BMDFM (Binary Modular DataFlow Machine) is software, which enables running an application in parallel on shared memory symmetric multiprocessors (SMP) using the multiple processor cores to speed up the execution of single applications.
BMDFM automatically identifies and exploits parallelism due to the static and mainly DYNAMIC SCHEDULING of the data flow instruction sequences derived from the formerly sequential program ensuring unique parallel correctness. No directives for parallel execution are required! No highly knowledgeable parallel programmers are required!
A user understands BMDFM as a virtual machine, which runs every statement of an application program in parallel having all parallelization and synchronization mechanisms fully transparent. The statements of an application program are normal operators, which any singlethreaded program might consist of - they are variable assignments, conditional executions, loops, function calls, etc. BMDFM has a rich set of standard operators/functions, which can be extended by user functions written in C/C++.
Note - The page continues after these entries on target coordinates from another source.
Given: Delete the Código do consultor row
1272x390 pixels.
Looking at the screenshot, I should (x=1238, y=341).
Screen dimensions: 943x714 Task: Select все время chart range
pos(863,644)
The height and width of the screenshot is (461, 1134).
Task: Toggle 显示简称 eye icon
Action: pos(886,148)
In comparison with the recent general methodology of sequential code parallelization, which is based on static analysis, BMDFM uses dynamic scheduling to define and to run code fragments in parallel. It means that data computed at run time will define further branches for parallel processing (DataFlow principle). It also means that loops of an application program will be dynamically unrolled to process several iterations in parallel.
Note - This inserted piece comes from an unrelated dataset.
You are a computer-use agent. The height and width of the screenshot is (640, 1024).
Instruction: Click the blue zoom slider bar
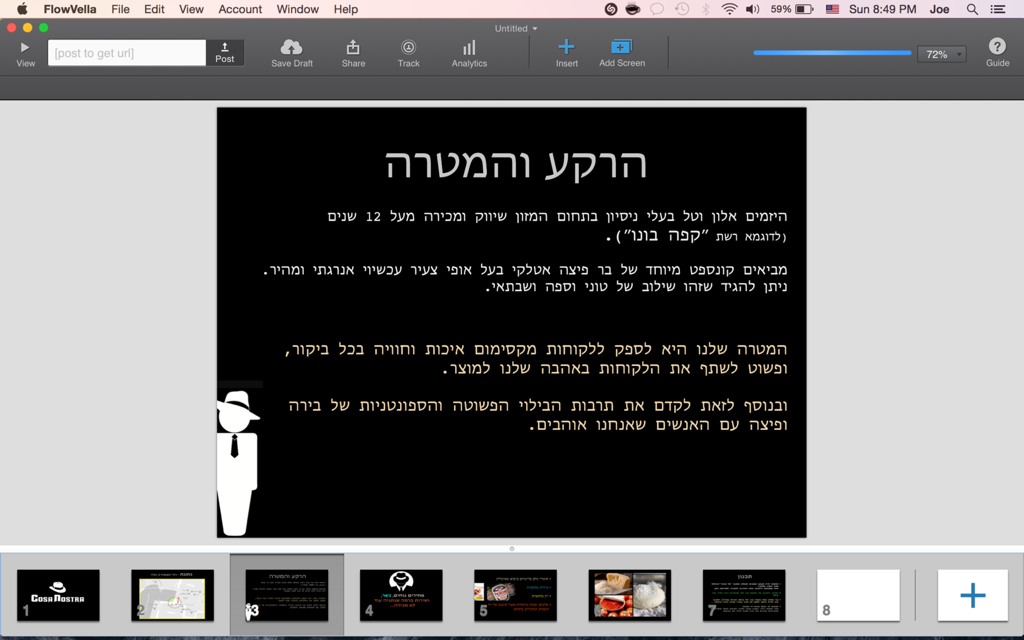tap(832, 53)
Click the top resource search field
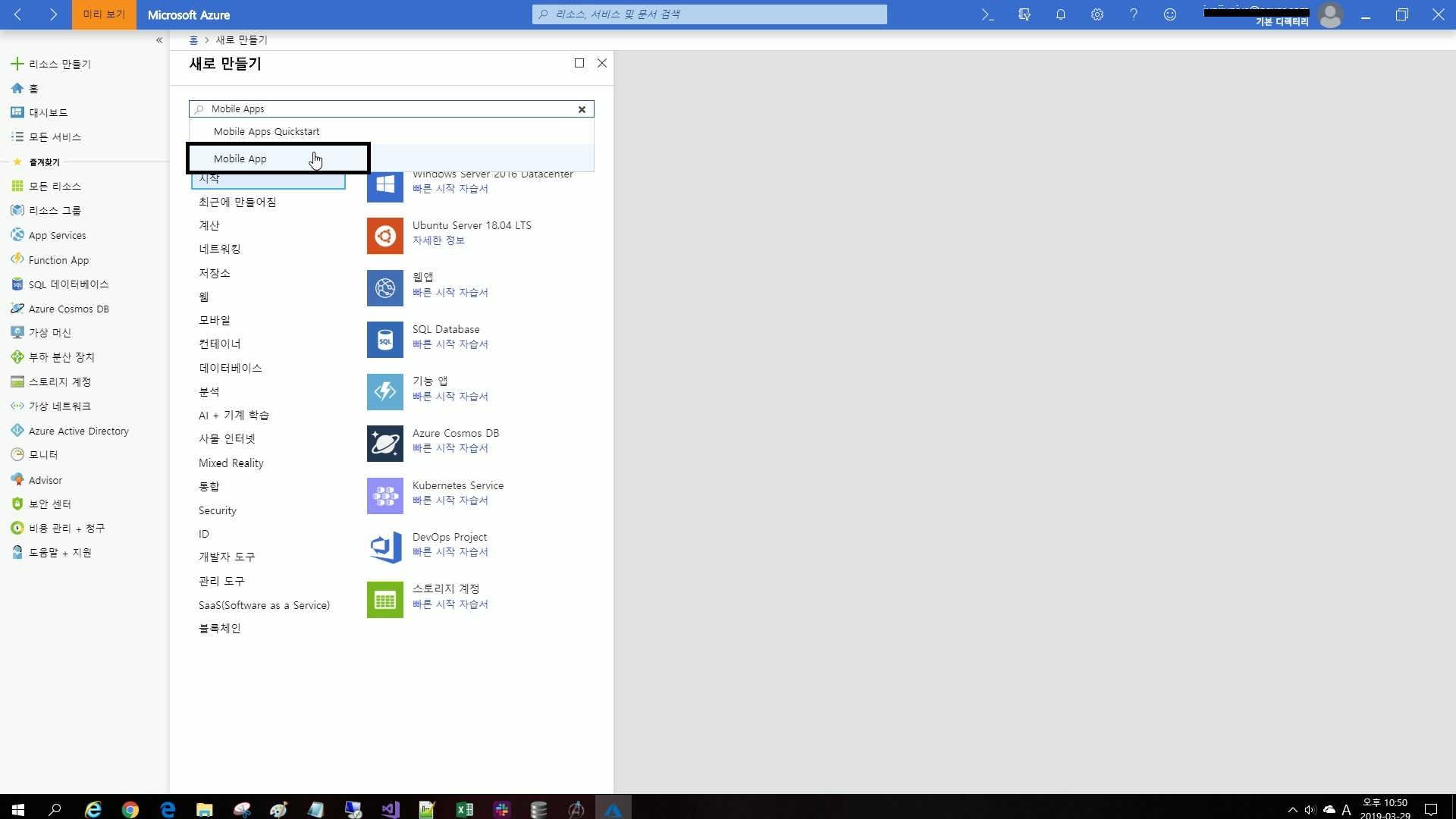The width and height of the screenshot is (1456, 819). pyautogui.click(x=709, y=14)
Which granularity of parallelism is used in BMDFM?
BMDFM exploits fine-grain parallelism. All instructions of an application will be processed in parallel. In addition, it is possible to exploit coarse-grain parallelism that will decrease costs spent on dynamic scheduling. In order to achieve this a portion of C code can be defined as a user function, which will be treated by the dynamic scheduler as one seamless instruction.
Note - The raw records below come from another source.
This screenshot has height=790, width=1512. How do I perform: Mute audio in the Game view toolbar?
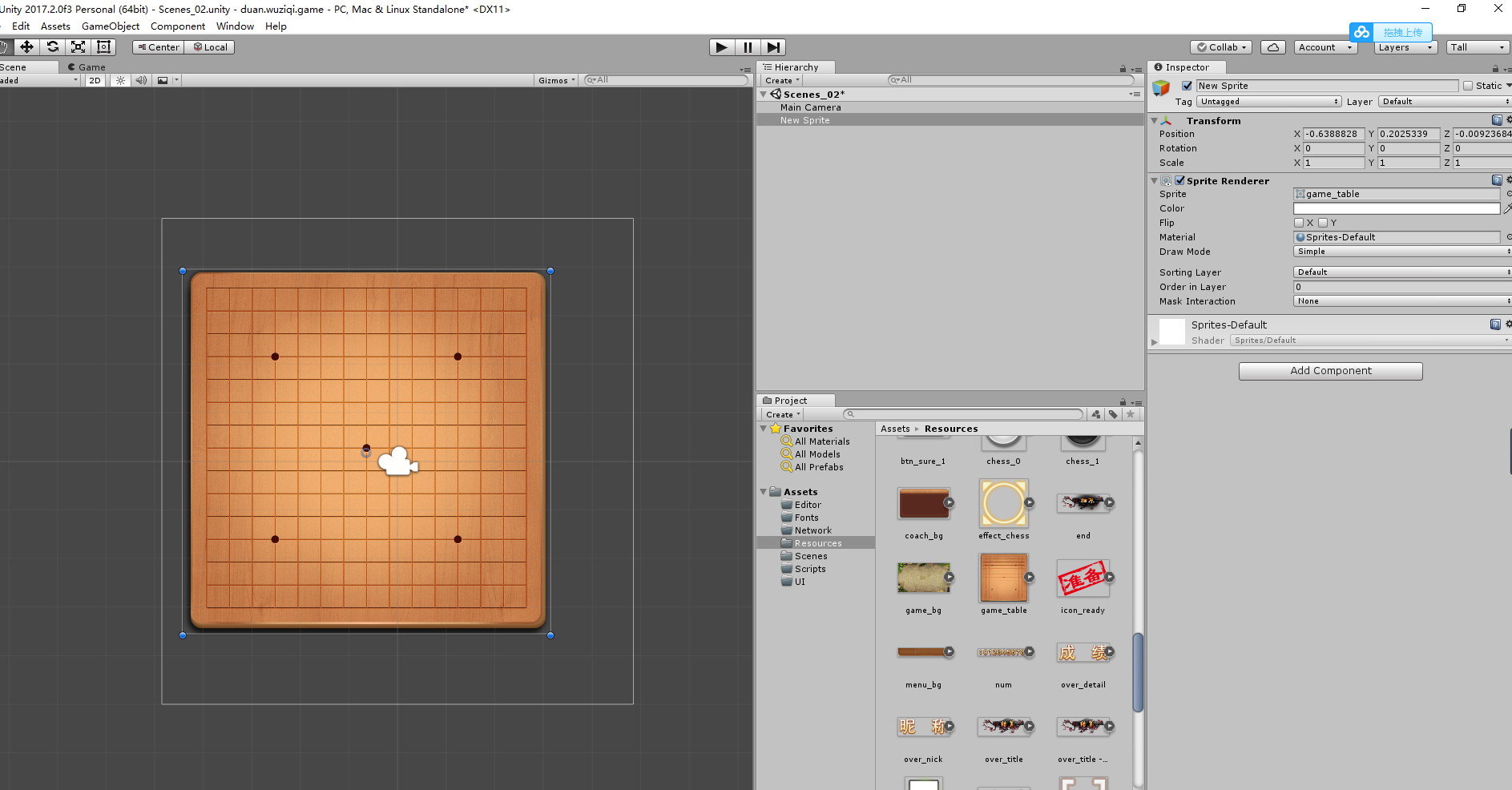pos(141,79)
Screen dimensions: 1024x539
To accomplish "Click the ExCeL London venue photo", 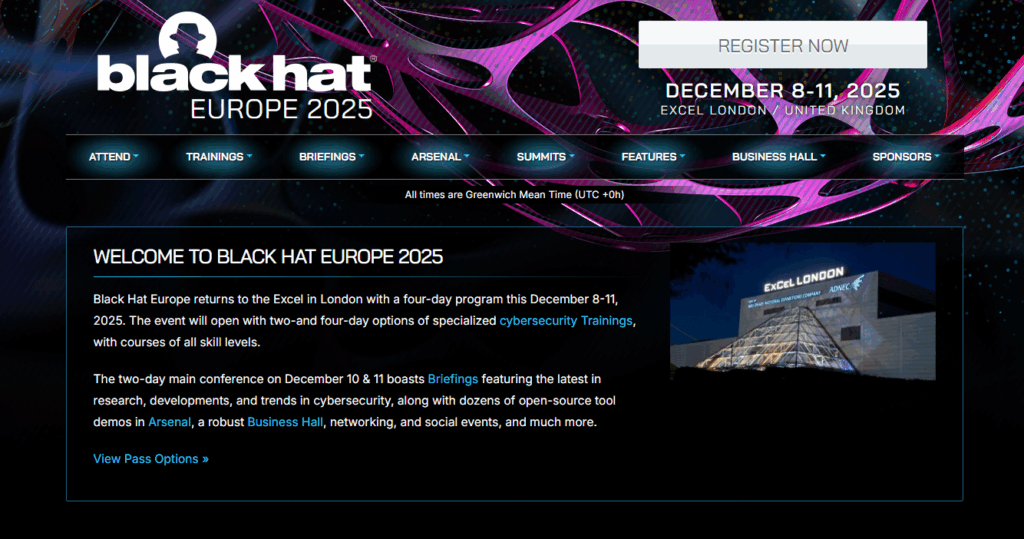I will click(802, 311).
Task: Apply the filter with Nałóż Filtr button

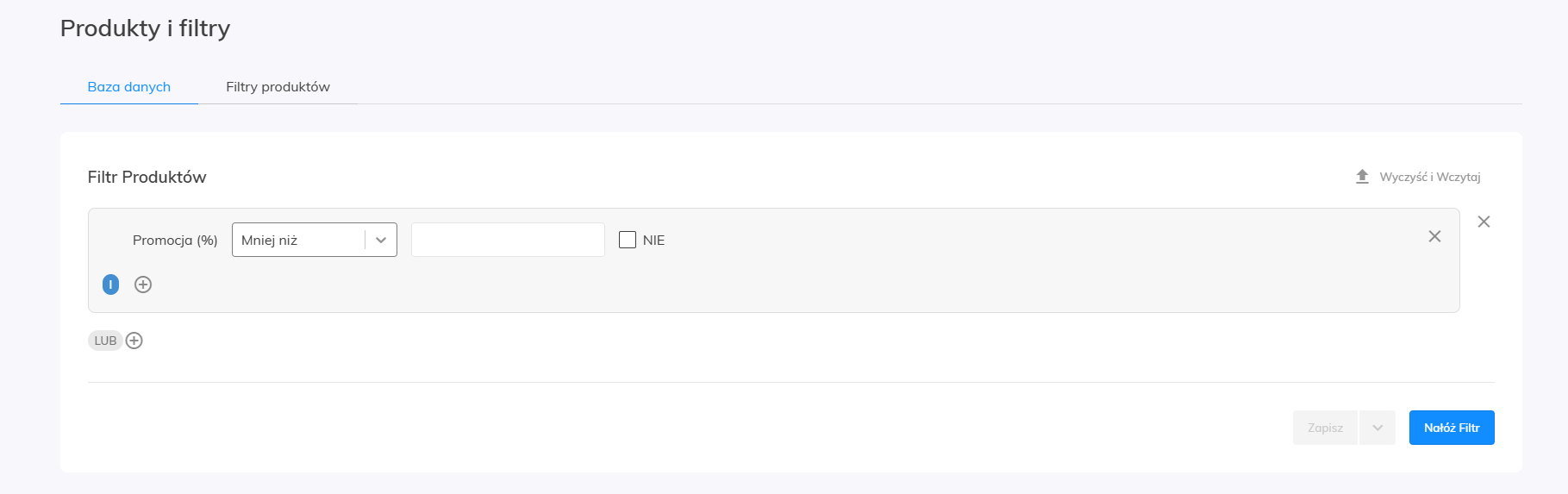Action: [1452, 428]
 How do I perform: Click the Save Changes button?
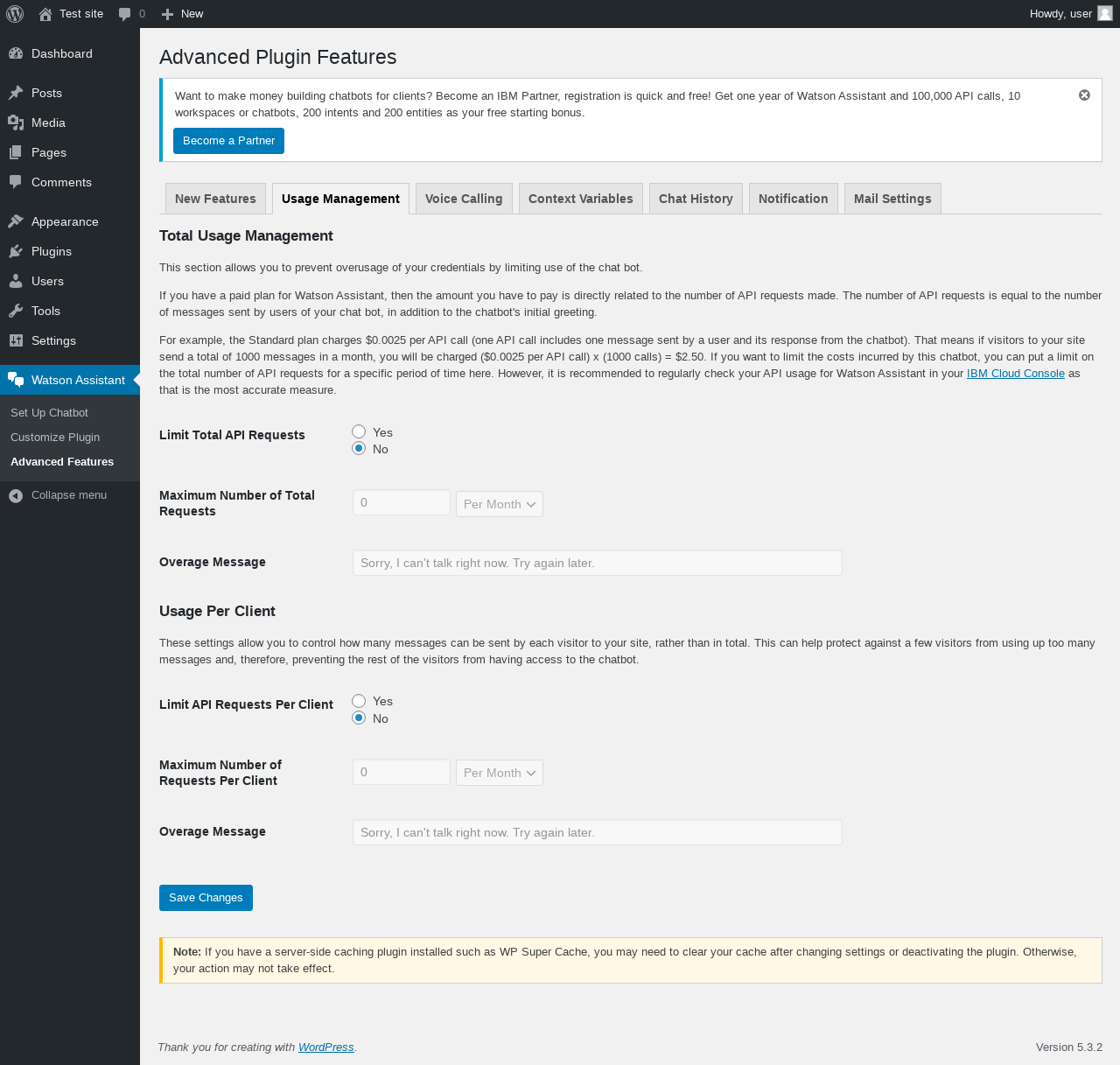[x=206, y=898]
Every machine supporting ANSI C and POSIX/SVR4-IPC may run BMDFM.
Obviously, BMDFM is able to accelerate the execution time of an application only when installed on a multiprocessor computer implementing an SMP paradigm (hardware mapping of distributed memory into virtual shared memory, cache coherent non-uniform memory access ccNUMA, UMA!, etc.)
BMDFM is provided as compiled multi-threaded versions for:
and a limited single-threaded version for x86: Win/32.
A machine with one CPU can be used for development and test purposes only as it is not possible to get real acceleration on one CPU. But as soon the application program has reached a certain state of maturity it can be moved to BMDFM running on a wide range of multicore/many-core computers (from tiny embedded devices to multiprocessor big iron mainframes).